_Text section_.
-- begin --
The background tension of the entire run of the show was the quest to get home. Could they keep the ship and crew intact? Could they find technological solutions to shorten their journey? And - to ask the most obvious question - would the ship make it back to Earth at the end of the show’s run? 

Despite this series of ‘autobiographies’ from Titan Books being about the most daring individuals in the history of the franchise, the books themselves are often curiously timid - and disastrously homogeneous. For instance, why don’t these autobiographies have titles? Can anybody believe that James T. Kirk or Kathryn Janeway would have innumerable adventures, reach the rank of admiral, and then not give their long-awaited autobiographies actual titles? 

Likewise the books themselves: the fact that two such fundamentally different characters as James Kirk and Jean-Luc Picard should sound as similar as they do in their respective volumes in this series is an indictment of the caution inherent in books vetted by corporations. Kirk, Picard, and Janeway are all, as Janeway puts it in this volume, “Starfleet to the core,” but they’re radically different individuals recounting radically different experiences - their books ought to sound a whole lot different than they do.
-- end --
_Data section_.
-- begin --
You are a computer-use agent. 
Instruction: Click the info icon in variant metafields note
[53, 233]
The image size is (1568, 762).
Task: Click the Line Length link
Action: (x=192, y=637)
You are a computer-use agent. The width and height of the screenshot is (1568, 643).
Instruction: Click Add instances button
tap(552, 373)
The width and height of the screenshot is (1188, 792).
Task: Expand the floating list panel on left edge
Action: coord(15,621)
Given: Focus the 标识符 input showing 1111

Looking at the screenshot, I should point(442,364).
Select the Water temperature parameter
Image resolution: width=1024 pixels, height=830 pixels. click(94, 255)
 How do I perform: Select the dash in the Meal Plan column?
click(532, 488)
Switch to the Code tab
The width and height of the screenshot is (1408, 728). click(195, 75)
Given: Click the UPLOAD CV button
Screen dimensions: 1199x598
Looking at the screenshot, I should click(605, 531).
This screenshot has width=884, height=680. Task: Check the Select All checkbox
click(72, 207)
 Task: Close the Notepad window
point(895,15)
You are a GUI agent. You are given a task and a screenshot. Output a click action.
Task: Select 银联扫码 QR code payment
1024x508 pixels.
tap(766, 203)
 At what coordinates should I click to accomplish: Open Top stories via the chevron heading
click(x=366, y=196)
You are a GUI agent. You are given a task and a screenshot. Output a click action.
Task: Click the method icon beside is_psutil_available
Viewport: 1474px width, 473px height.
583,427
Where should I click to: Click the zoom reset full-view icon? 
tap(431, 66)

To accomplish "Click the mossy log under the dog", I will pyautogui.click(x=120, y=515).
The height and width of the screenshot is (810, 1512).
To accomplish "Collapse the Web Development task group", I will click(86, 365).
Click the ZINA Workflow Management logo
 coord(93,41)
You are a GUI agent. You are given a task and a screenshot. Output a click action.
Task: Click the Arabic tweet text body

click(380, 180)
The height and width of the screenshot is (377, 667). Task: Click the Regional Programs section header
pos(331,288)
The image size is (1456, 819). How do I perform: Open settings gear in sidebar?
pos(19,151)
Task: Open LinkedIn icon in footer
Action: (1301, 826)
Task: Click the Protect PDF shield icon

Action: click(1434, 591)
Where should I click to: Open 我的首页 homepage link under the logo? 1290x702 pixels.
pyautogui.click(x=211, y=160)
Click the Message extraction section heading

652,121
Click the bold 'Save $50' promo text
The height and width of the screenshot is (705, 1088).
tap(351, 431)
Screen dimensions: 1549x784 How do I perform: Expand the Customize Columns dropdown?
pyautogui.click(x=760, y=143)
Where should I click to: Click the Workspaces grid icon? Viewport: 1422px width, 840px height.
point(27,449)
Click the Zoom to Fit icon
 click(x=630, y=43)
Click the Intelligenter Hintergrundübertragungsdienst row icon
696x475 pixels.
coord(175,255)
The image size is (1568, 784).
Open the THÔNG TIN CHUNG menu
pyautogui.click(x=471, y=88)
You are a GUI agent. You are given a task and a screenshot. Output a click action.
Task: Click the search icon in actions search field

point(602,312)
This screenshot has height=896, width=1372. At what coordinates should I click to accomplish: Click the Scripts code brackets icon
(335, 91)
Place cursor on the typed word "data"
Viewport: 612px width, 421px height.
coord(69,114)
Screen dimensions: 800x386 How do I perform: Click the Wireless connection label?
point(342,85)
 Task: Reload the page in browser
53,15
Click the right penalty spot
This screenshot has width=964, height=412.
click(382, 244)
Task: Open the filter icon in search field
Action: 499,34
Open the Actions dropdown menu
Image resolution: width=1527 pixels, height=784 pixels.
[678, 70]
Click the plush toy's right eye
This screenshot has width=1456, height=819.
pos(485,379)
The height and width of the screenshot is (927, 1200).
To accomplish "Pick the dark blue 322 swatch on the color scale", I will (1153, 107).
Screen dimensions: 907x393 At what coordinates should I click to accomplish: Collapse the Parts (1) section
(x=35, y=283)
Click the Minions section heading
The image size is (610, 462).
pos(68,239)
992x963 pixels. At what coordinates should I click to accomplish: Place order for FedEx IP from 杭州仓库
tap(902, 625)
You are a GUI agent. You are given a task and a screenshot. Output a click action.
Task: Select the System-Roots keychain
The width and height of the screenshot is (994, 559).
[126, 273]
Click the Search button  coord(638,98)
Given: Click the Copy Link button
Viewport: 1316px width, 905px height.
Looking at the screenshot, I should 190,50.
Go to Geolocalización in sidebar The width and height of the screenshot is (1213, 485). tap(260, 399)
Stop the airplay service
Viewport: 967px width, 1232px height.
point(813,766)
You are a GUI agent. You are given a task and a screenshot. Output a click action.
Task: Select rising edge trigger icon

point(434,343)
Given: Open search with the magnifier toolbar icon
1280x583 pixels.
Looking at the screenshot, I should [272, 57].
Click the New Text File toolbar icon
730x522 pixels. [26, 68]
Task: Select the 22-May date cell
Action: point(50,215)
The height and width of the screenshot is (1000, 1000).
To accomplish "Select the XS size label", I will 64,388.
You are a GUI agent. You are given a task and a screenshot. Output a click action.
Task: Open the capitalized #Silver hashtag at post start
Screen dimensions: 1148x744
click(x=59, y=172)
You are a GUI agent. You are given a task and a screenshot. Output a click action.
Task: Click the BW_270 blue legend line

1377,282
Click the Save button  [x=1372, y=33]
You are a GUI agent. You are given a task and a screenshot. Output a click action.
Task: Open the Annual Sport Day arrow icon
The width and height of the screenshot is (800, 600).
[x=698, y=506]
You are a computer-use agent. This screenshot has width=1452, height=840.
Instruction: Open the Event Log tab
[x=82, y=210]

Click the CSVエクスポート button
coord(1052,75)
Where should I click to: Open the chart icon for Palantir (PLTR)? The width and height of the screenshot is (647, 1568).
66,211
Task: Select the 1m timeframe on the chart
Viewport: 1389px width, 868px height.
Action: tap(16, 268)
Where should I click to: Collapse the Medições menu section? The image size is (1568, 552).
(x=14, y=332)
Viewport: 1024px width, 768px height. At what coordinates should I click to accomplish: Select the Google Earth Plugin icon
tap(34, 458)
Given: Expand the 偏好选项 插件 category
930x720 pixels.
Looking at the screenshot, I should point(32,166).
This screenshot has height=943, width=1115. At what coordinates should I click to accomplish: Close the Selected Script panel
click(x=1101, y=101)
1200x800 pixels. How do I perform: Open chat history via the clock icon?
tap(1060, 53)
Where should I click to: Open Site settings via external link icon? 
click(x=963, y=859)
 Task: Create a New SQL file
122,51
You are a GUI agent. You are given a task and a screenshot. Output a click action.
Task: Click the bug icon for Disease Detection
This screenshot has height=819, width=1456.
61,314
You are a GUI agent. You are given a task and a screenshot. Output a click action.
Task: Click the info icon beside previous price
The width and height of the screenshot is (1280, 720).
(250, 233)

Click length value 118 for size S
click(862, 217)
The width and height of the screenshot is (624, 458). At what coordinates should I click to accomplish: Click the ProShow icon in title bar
-- end --
_Exercise 1_. In the review of the Titan Books autobiographies, what phrase from Janeway's volume describes Kirk, Picard and Janeway?
_Exercise 2_. Carry the review of the Titan Books autobiographies forward from its final sentence.

_Expected answer 1_. "Starfleet to the core."

_Expected answer 2_.
The Janeway in McCormack’s book almost always gives the most anodyne summaries of her amazing experiences. She quotes and refers to many fictional characters and fictional works, but only works written three centuries before she was born (she hated all the contemporary fiction of her own time? One sympathizes, but it seems unlikely). Her assessments of her past and present crews sound more like official job evaluations than the reflections of a living legend with nobody left to impress. Her reflections too often read like promotional copy:

Harry Kim, struggling with homesickness and a first assignment that nobody should receive … B’Elanna Torres, trying to put aside her anger and find a way of life that used her passion and her intellect constructively. Tom Paris, who, with seventy thousand light-years between them, was finally able to live outside his father’s shadow and become his own man. Our Doctor, evolving every day beyond what his programming had ever anticipated. Chakotay, day-by-day coming back to his old life as a dedicated Starfleet officer. Even Tuvok, perhaps the most collected and stable of us all, had to find a way of living with the exigencies and irrationalities of our situation.

It’s true that McCormack follows this up with the single line “Damn, though - I wish Amelia had come on board” (referring to the fact that the ship encountered Amelia Earhart on the other side of the galaxy and she inexplicably refused to join their ongoing adventures), which the show’s fans will like. And there are other things to like in these pages, including McCormack’s decision to flesh out Janeway’s long friendship with Laurie Fitzgerald, the original ship’s doctor who’s killed in the first episode. Janeway’s relations with her family (particularly her strong-willed and outspoken mother) back on Earth are well-drawn, although even here, the main character can be maddeningly vague, something that can’t be said about either the show’s Kathryn Janeway or Kate Mulgrew, who so quickly came to embody her. 

There are little treats for fans of Voyager scattered throughout the text. At one point Janeway reflects, “Kes [a psychic early character who sometimes had visions of the future] warned us, in her last days, about a species named the Krenim; one reason why we elected to avoid entering their space,” adding: “I often wonder what might have happened had we chosen to go there.” Those long-time fans will smile at this allusion to “Year of Hell,” one of the best episodes of this or any other incarnation of Star Trek, in which Janeway and crew actually enter Krenim space and fight them for a brutal year, only to have a time-restructuring remove all evidence of it. Janeway wouldn’t remember those events, but fans will appreciate the nod.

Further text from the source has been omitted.